[Mailman-Developers] Extracting some Mailman code

Mark Sapiro mark at msapiro.net
Sun Oct 15 13:24:16 EDT 2017


On 10/15/2017 07:35 AM, Lindsay Haisley wrote:
> 
> I assume the reference to publicsuffix.org comes with later versions of
> 2.x and in MM 3 since there's none in 2.1.18-1. This must be something
> new in the DMARC mitigation world and I'm not familiar with it.


This is code that was added in 2.1.22 to deal with organizational
domains. Every domain has a corresponding organizational domain which
may or may not be the same as the original domain. In many cases it's
simple. For example, the organizational domain for example.com is
example.com and organizational domain for any.subdomain.of.example.com
is example.com.

The DMARC standard says check the policy of the domain, but if the
domain doesn't publish a policy, check the policy of the corresponding
organizational domain, so you actually need to check the organizational
domain.

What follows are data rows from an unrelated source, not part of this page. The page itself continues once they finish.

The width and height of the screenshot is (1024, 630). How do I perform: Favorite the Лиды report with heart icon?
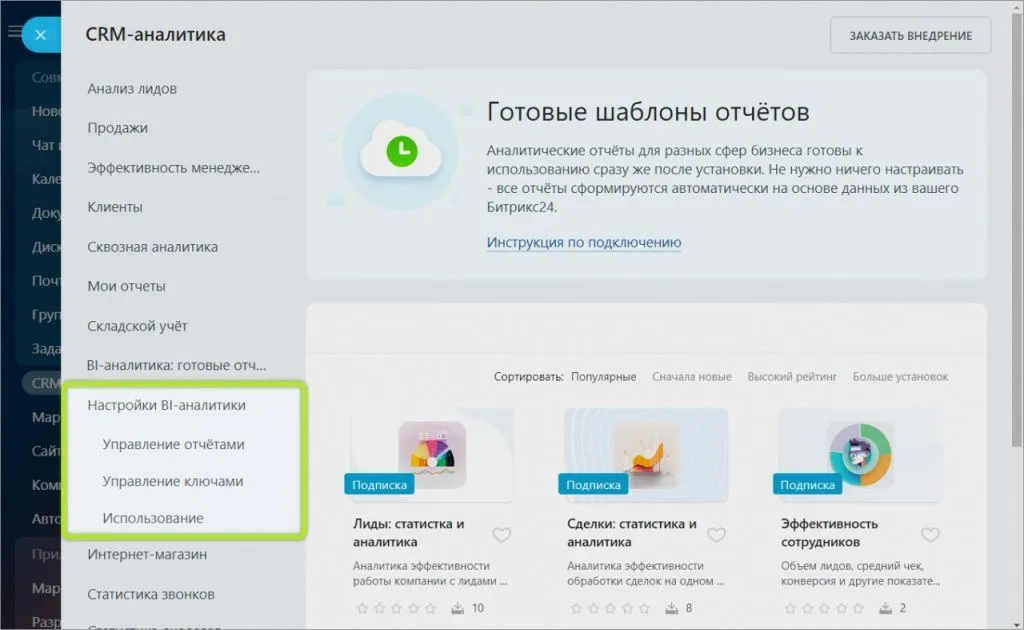501,534
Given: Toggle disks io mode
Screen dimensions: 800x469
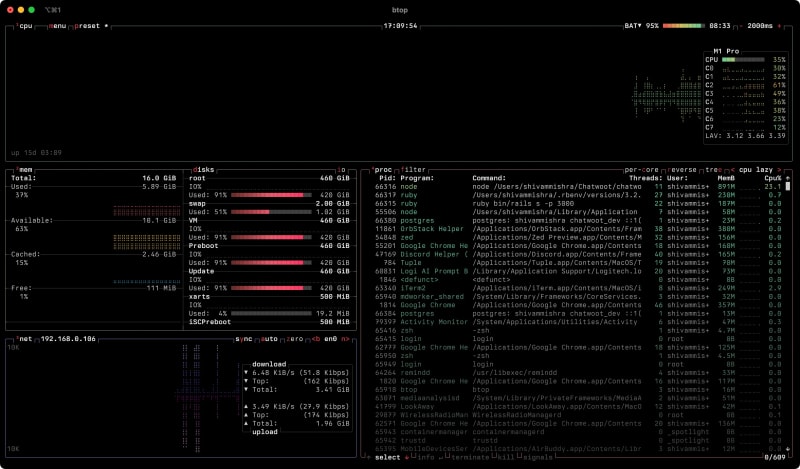Looking at the screenshot, I should (342, 170).
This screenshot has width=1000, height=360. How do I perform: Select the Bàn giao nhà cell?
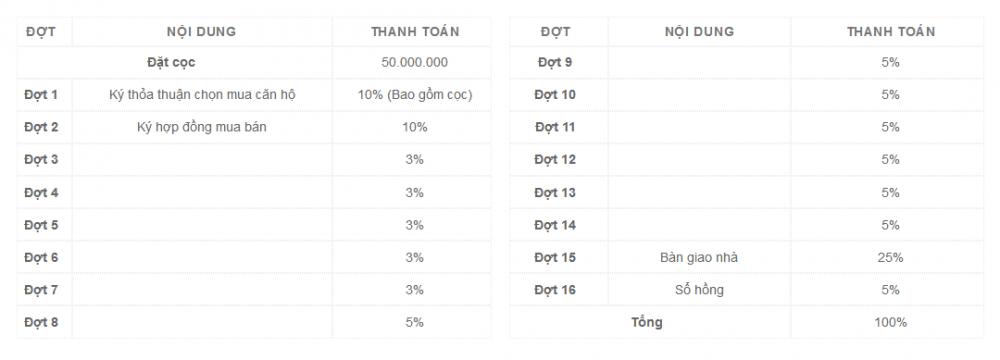tap(699, 258)
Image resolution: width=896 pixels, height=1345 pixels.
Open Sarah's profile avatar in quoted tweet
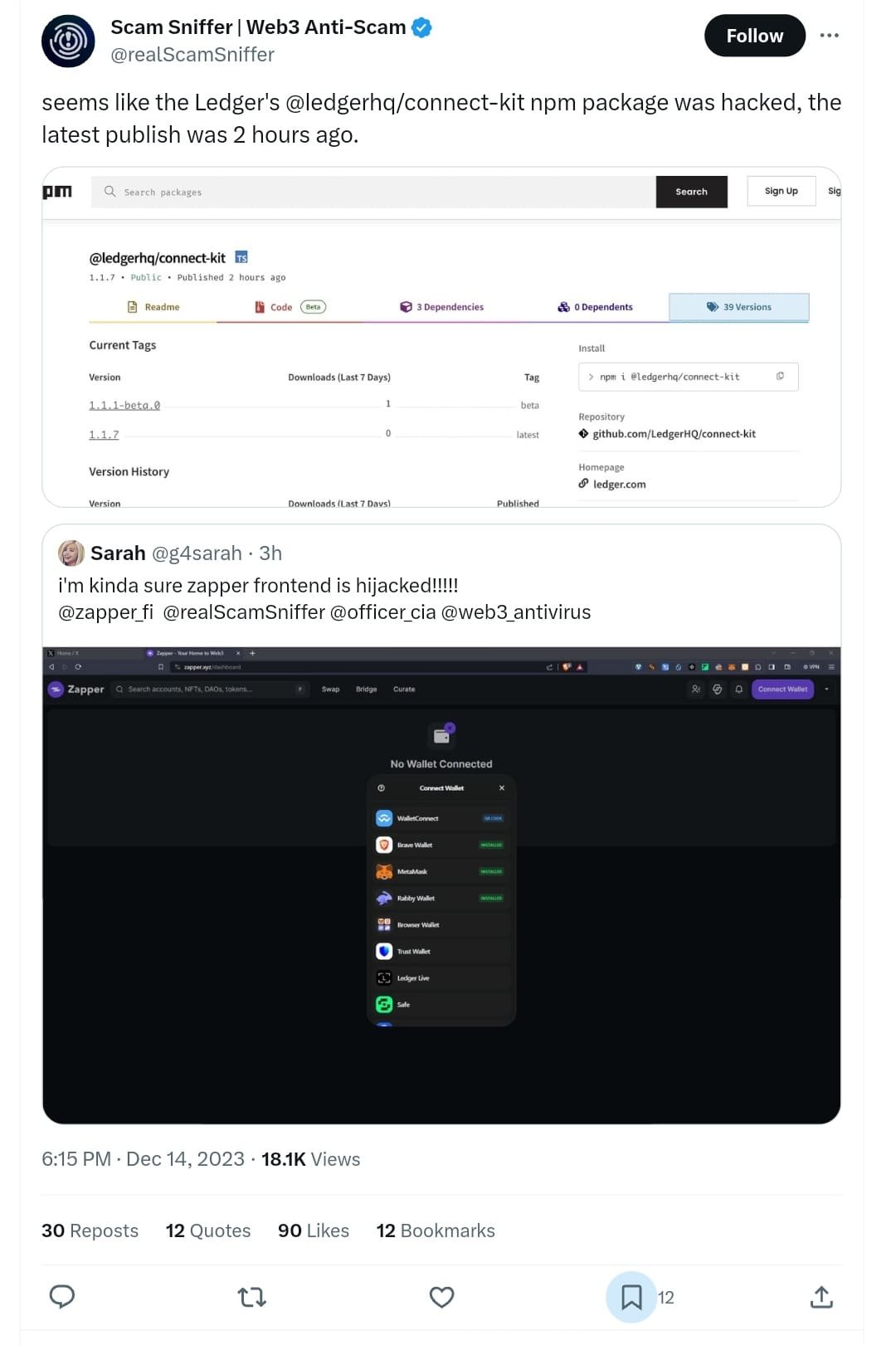point(71,553)
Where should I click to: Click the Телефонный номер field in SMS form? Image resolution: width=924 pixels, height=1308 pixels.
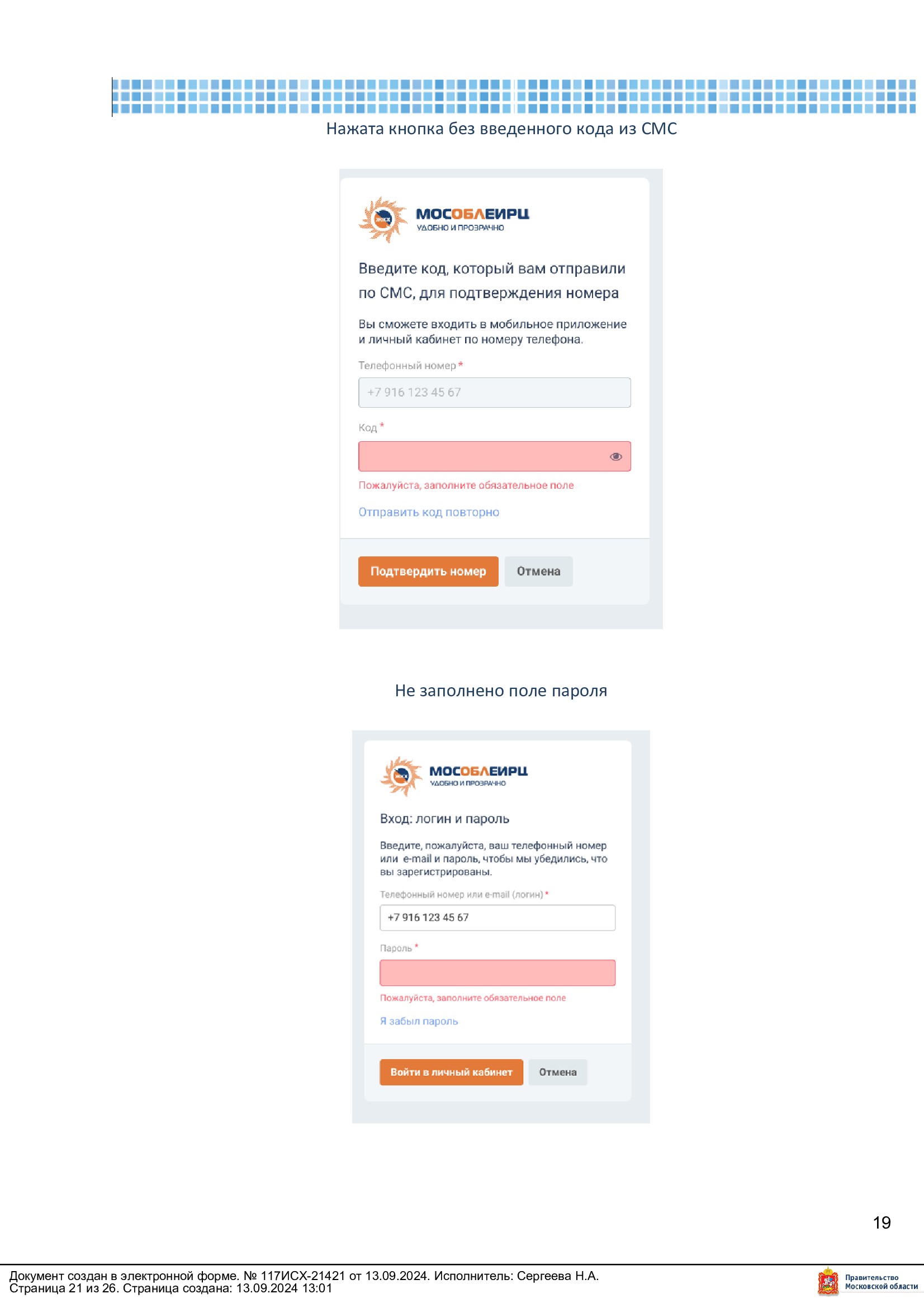[494, 393]
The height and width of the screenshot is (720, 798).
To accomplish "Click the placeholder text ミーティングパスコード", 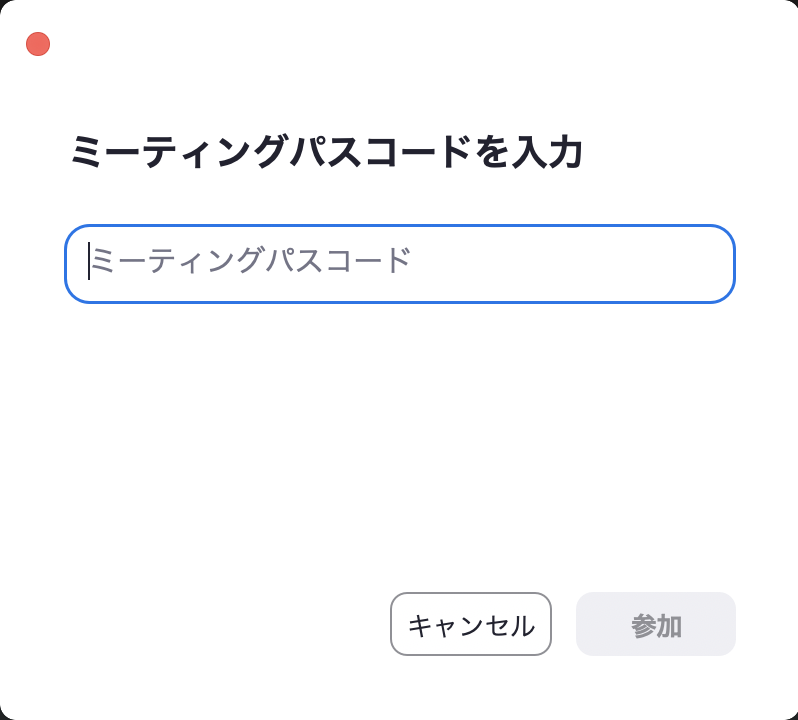I will click(250, 262).
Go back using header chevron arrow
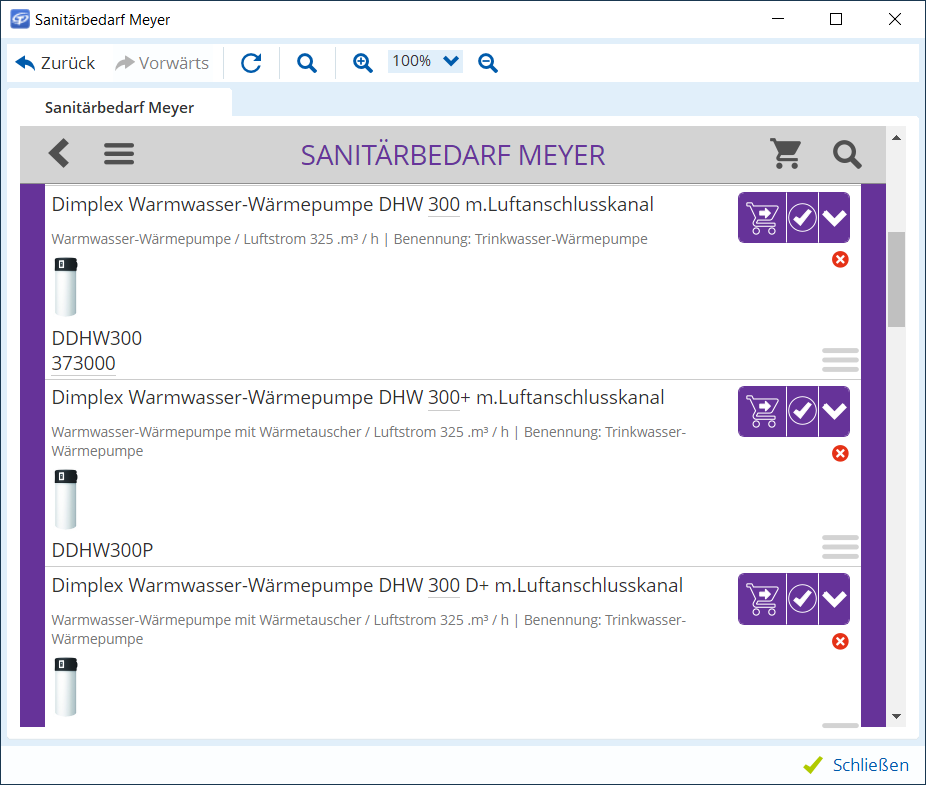 [59, 154]
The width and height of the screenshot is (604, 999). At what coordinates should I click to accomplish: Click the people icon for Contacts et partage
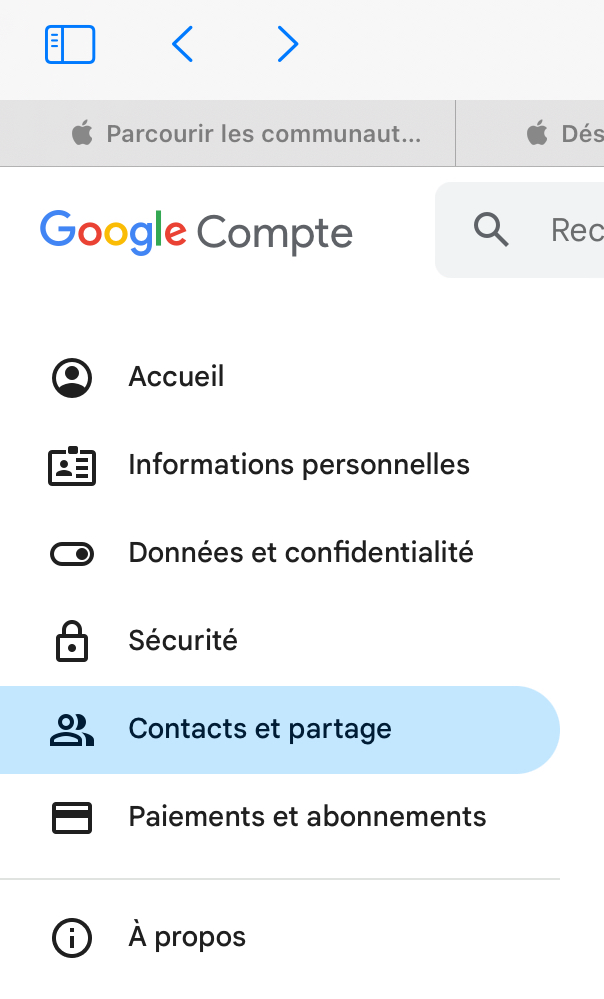click(x=71, y=730)

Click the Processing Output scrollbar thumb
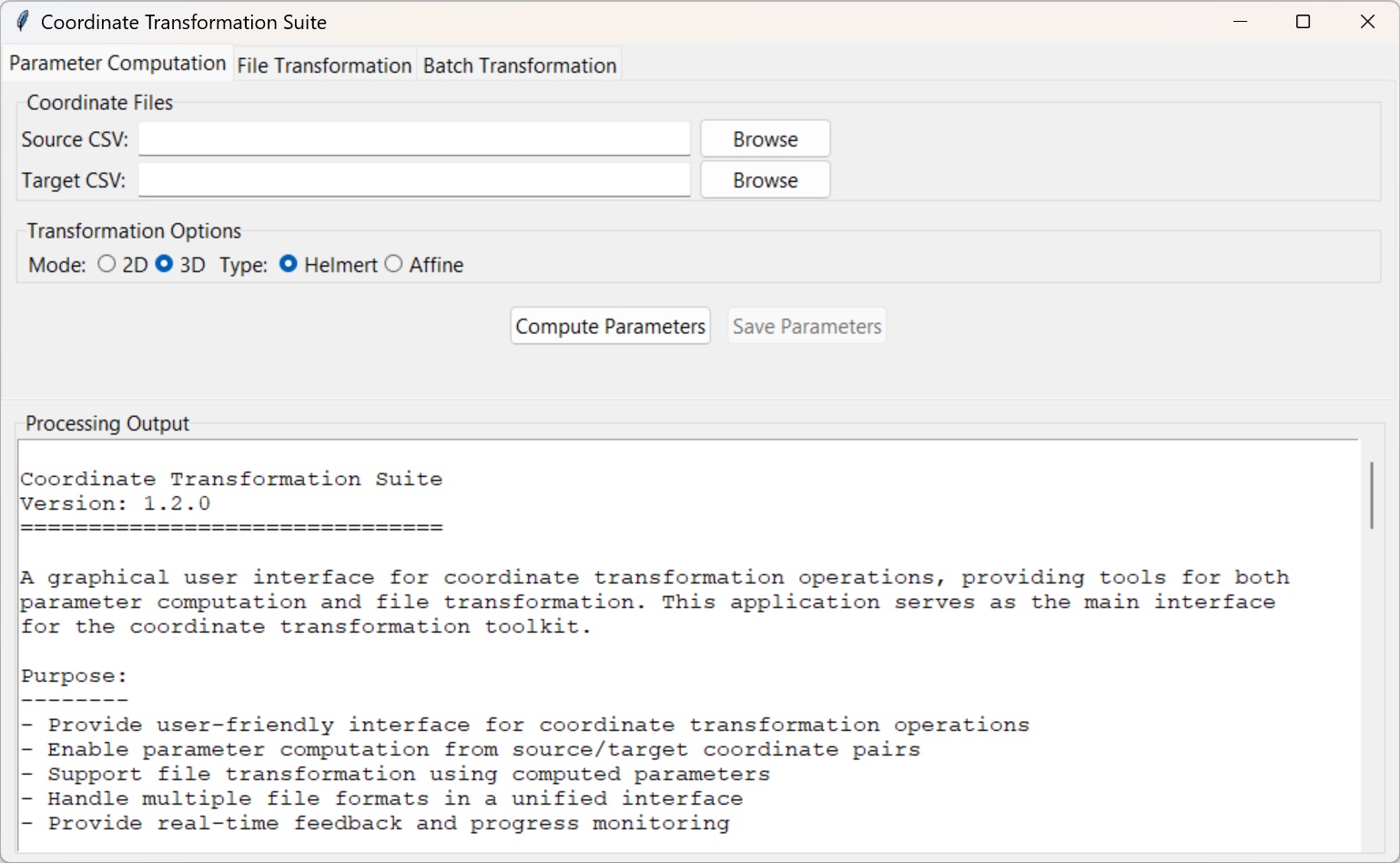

It's even more complicated than that because the organizational
domain can publish a p= policy which applies to it and any subdomains
that don't publish their own policy, but it can also publish an s=
policy which applies only to subdomains that don't publish their own
policy but not to itself.

The actual determination of the organizational domain for a given domain
can be complex. For common tlds like .com, .org, .edu, .net and the
like, the organizational domain is simply the next level, e.g.
example.com, etc., but it can get much more complicated than that. For
example, see the .jp section in the data at
<https://publicsuffix.org/list/public_suffix_list.dat>.


> Is there any reason to pull in a more recent MM 2 and use the DMARC
> detection code therein? Speed is important here since this is simply a
> turnaround on a single email, not dependent on any list variables. I'm
> reluctant to burden every redirection turnaround with an HTTP look-up.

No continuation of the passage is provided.